Bind9 DNS on a LXC (Proxmox)

Why run Bind9 inside an LXC?

Putting Bind inside an unprivileged Linux container keeps the Proxmox host surface small while letting us roll snapshots, firewall the service separately and move the DNS stack to another node in seconds. Arch Linux was picked for its tiny base image and bleeding‑edge packages — ideal when you actually want the latest CVE fixes. If you prefer a long‑term‑support distro (Debian, Alma …), the steps are 95 % identical: just swap pacman for apt/dnf and enjoy.

1 · Create the container (Proxmox host)

Download an official Arch template:

pveam update
pveam available | grep archlinux
pveam download local archlinux-20240301_amd64.tar.zst

Spin up an unprivileged container (ID 130, 512 MiB RAM, static IP 10.0.0.3):

pct create 130 local:vztmpl/archlinux-20240301_amd64.tar.zst \
     --hostname dns01 \
     --unprivileged 1 \
     --net0 name=eth0,bridge=vmbr0,ip=10.0.0.3/24,gw=10.0.0.1 \
     --memory 512 --swap 512 --rootfs local-lvm:5
pct start 130
pct console 130

Need systemd-nspawn or FUSE later? Enable nesting capabilities:

pct set 130 -features nesting=1

2 · Install Bind9 & helper tools

Refresh keys, fully upgrade Arch

pacman -Sy archlinux-keyring --noconfirm
pacman -Syu --noconfirm

Install Bind and dig / nsupdate helpers

pacman -S --noconfirm bind bind-tools

Free port 53 – disable the default stub resolver:

systemctl disable --now systemd-resolved.service

Enable & start named

systemctl enable --now named.service

Quick firewall (optional but recommended)

Arch’s iptables preset is blank. If your LXC is bridged straight to the LAN it will happily answer the whole internet. The one‑liner below allows only TCP/UDP 53 plus SSH from the LAN range:

pacman -S --noconfirm nftables
cat > /etc/nftables.conf <<'EOF'
flush ruleset

table inet filter {
  chain input {
    type filter hook input priority 0;
    ct state established,related accept
    iif "lo" accept
    ip saddr 10.0.0.0/24 udp dport 53 accept   # DNS UDP
    ip saddr 10.0.0.0/24 tcp dport 53 accept   # DNS TCP
    counter drop
  }
}
EOF
systemctl enable --now nftables

3 · Directory layout & defaults on Arch

/etc/named.conf       # main configuration, world‑readable
/etc/named/           # custom include files (our views)
***
Problems to work on:
[A] Please set down, word for word, the part of the Bind9 guide that opens with the words containing "Putting Bind inside" and closes with "apt/dnf and enjoy.".
[B] Render this sentence from the Bind9 guide in Spanish: "If your LXC is bridged straight to the LAN it will happily answer the whole internet."
[C] In the Bind9 guide, which service gets disabled to free port 53?

Supplied data:
***
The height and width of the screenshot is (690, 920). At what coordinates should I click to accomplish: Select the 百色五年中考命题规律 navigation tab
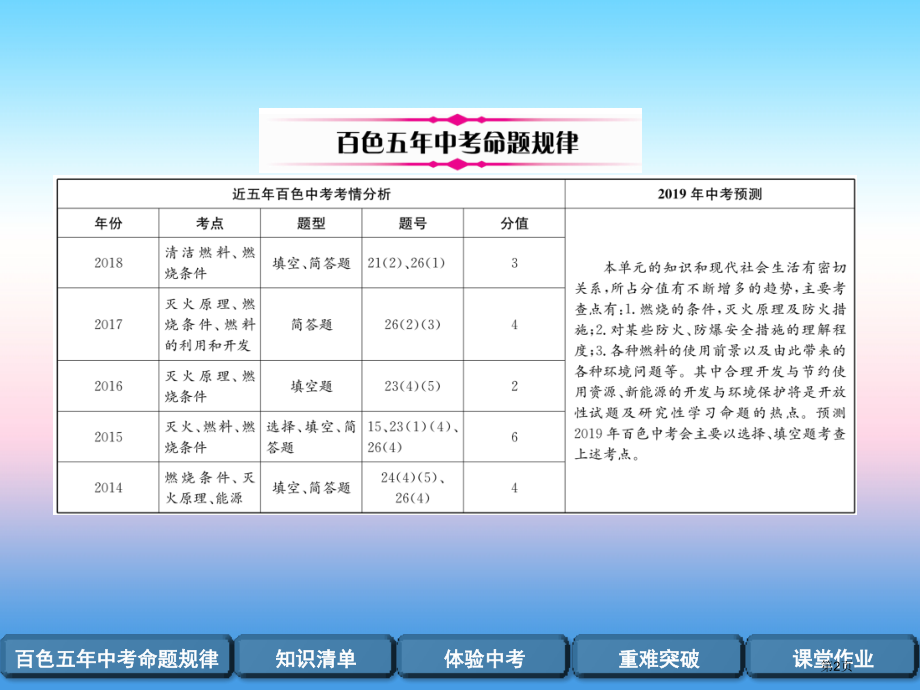118,658
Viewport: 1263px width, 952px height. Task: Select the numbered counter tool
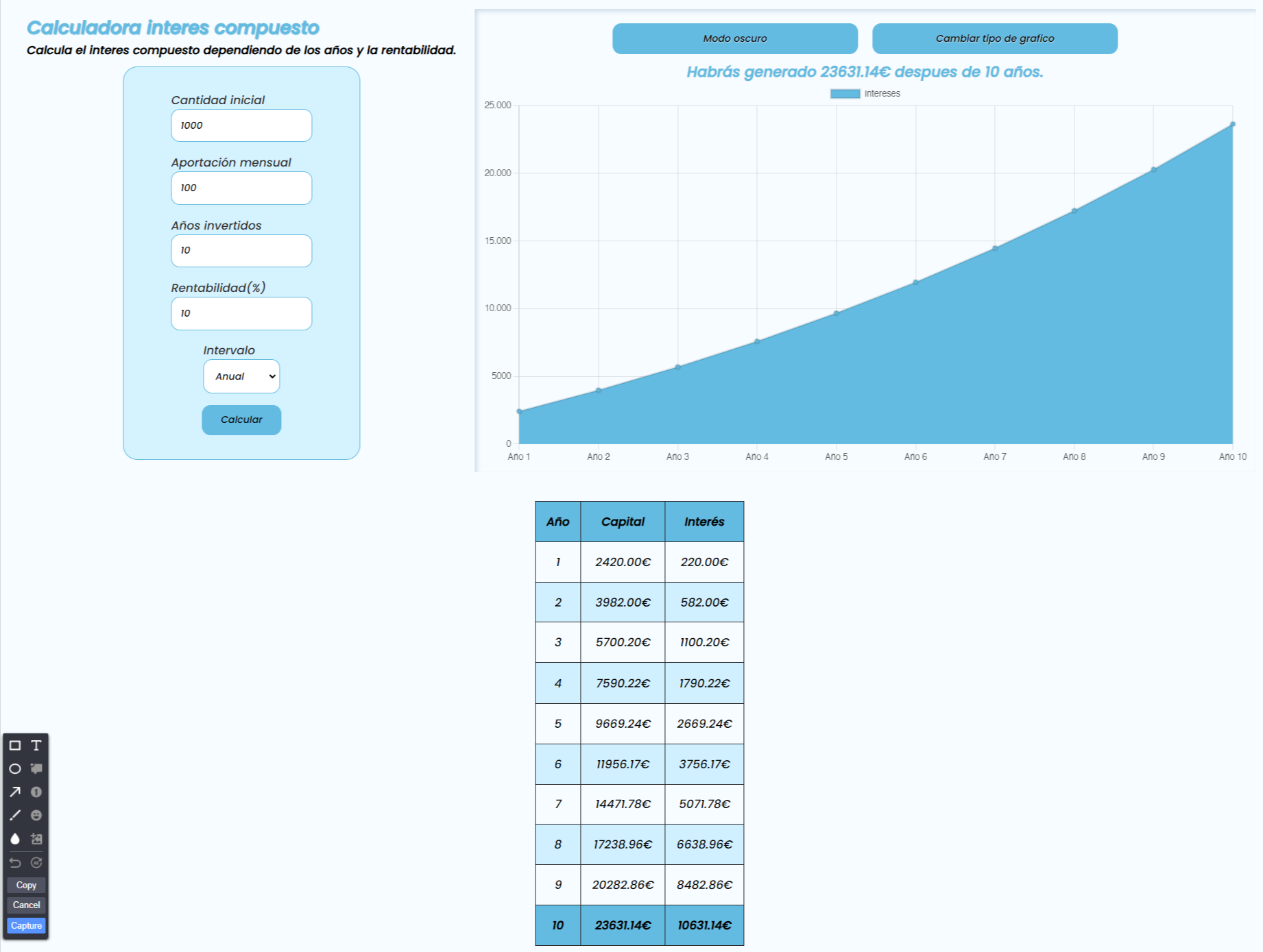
***
Task answers:
[A]
Putting Bind inside an unprivileged Linux container keeps the Proxmox host surface small while letting us roll snapshots, firewall the service separately and move the DNS stack to another node in seconds. Arch Linux was picked for its tiny base image and bleeding‑edge packages — ideal when you actually want the latest CVE fixes. If you prefer a long‑term‑support distro (Debian, Alma …), the steps are 95 % identical: just swap pacman for apt/dnf and enjoy.

[B] Si tu LXC está conectado en puente directamente a la LAN, responderá alegremente a todo internet.

[C] systemd-resolved.service, the default stub resolver.